* Task to complete: Retype, word for word, the lines from the first line of the entries through the line that holds "Given: Open the VIP指标 tab"; leave out the pictures.

[Opening Supplied data section]

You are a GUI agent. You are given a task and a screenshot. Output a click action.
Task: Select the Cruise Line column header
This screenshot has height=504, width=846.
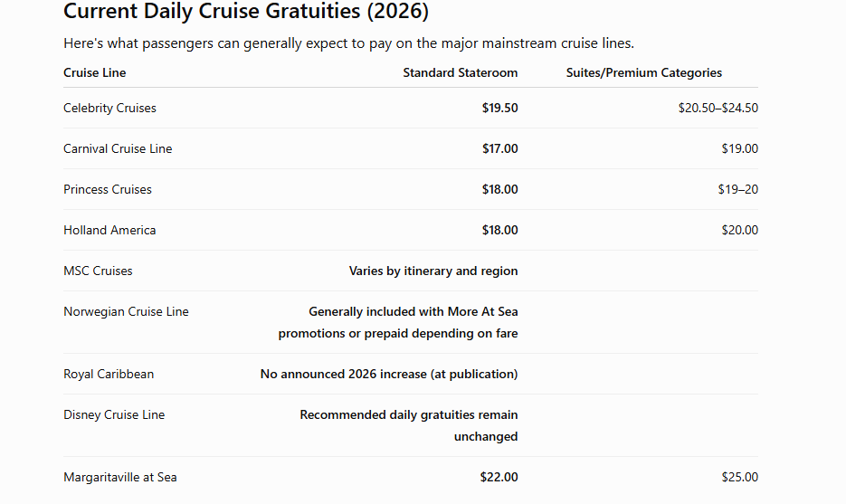[94, 73]
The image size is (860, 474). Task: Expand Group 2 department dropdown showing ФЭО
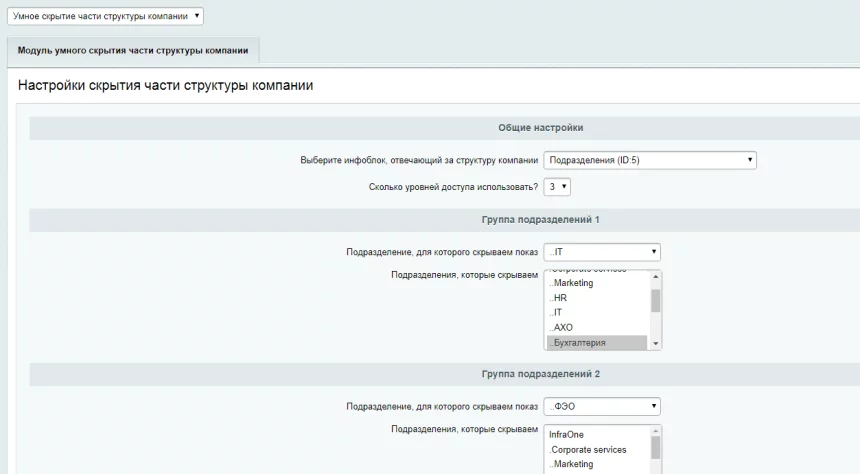602,406
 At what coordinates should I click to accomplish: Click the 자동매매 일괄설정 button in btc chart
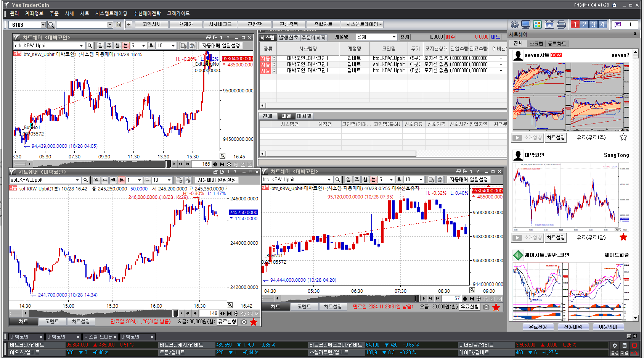[469, 180]
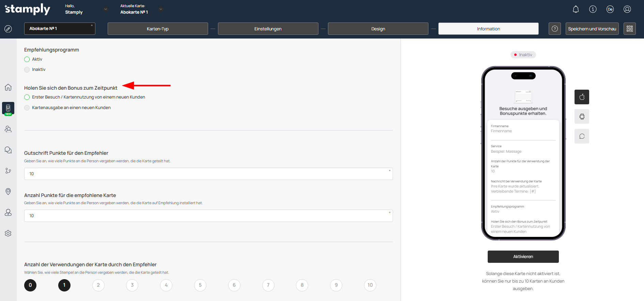
Task: Open the home icon in sidebar
Action: [8, 87]
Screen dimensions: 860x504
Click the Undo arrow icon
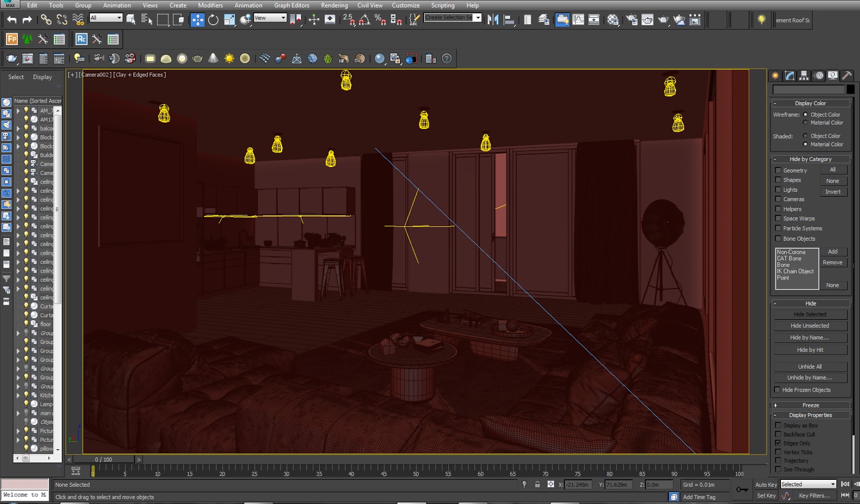coord(12,20)
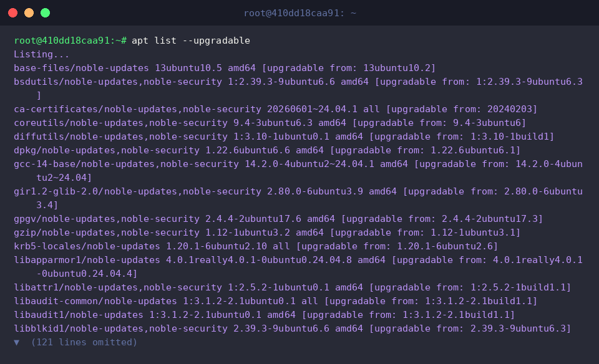
Task: Click the 'apt list --upgradable' command text
Action: tap(191, 41)
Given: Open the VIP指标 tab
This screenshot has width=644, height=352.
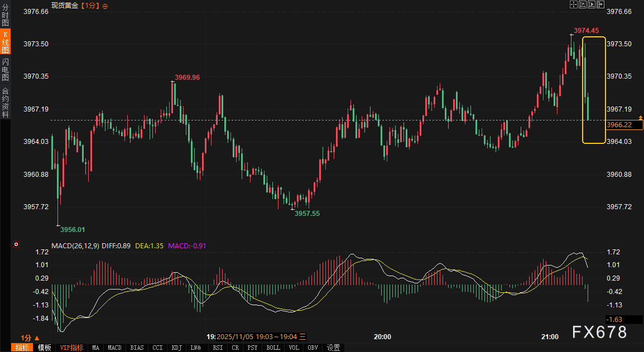Looking at the screenshot, I should coord(72,348).
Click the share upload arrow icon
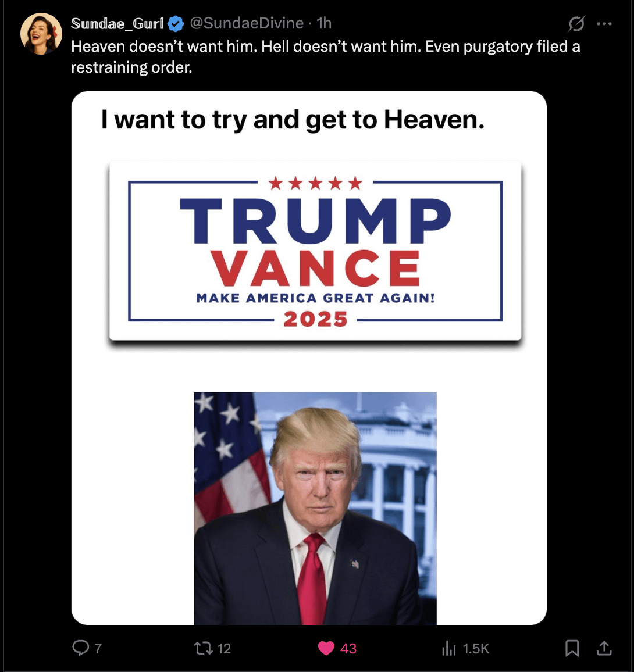The image size is (634, 672). tap(604, 648)
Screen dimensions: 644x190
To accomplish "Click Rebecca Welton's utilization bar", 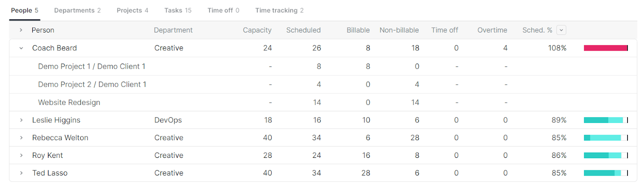I will [605, 138].
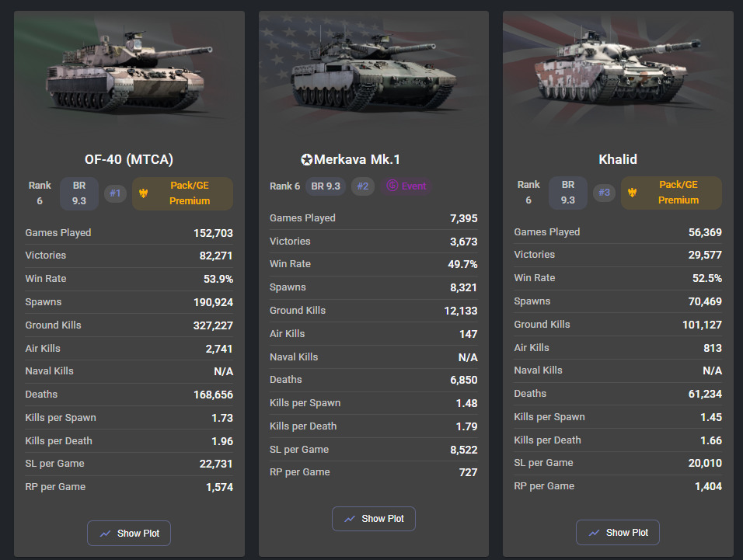Select the BR 9.3 badge on Merkava card
743x560 pixels.
point(324,186)
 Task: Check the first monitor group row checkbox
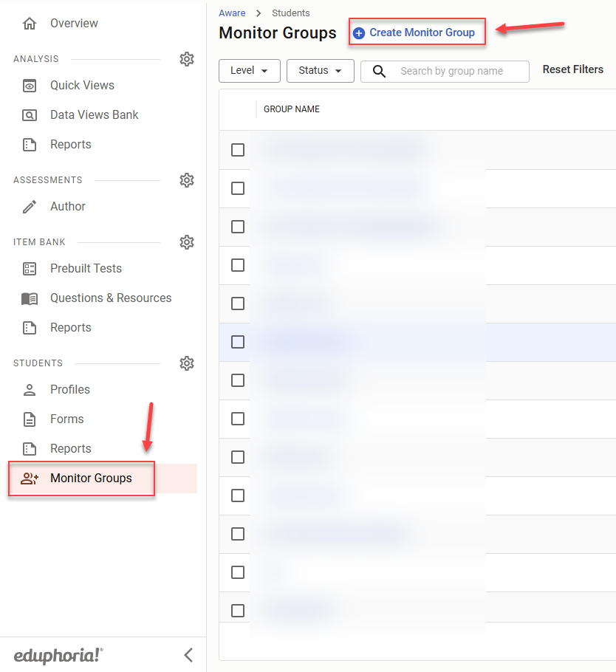tap(238, 150)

[Closing Supplied data section]

* Result of the task:
You are a GUI agent. You are given a task and a screenshot. Output a click action.
Task: Select the Cruise Line column header
This screenshot has height=504, width=846.
[94, 73]
The image size is (860, 474). Task: Expand Group 2 department dropdown showing ФЭО
602,406
 At what coordinates should I click to accomplish: Click the 자동매매 일괄설정 button in btc chart
[469, 180]
Task: Open the home icon in sidebar
Action: [8, 87]
Screen dimensions: 860x504
Click the Undo arrow icon
coord(12,20)
Task: Click the 'apt list --upgradable' command text
Action: tap(191, 41)
Given: Open the VIP指标 tab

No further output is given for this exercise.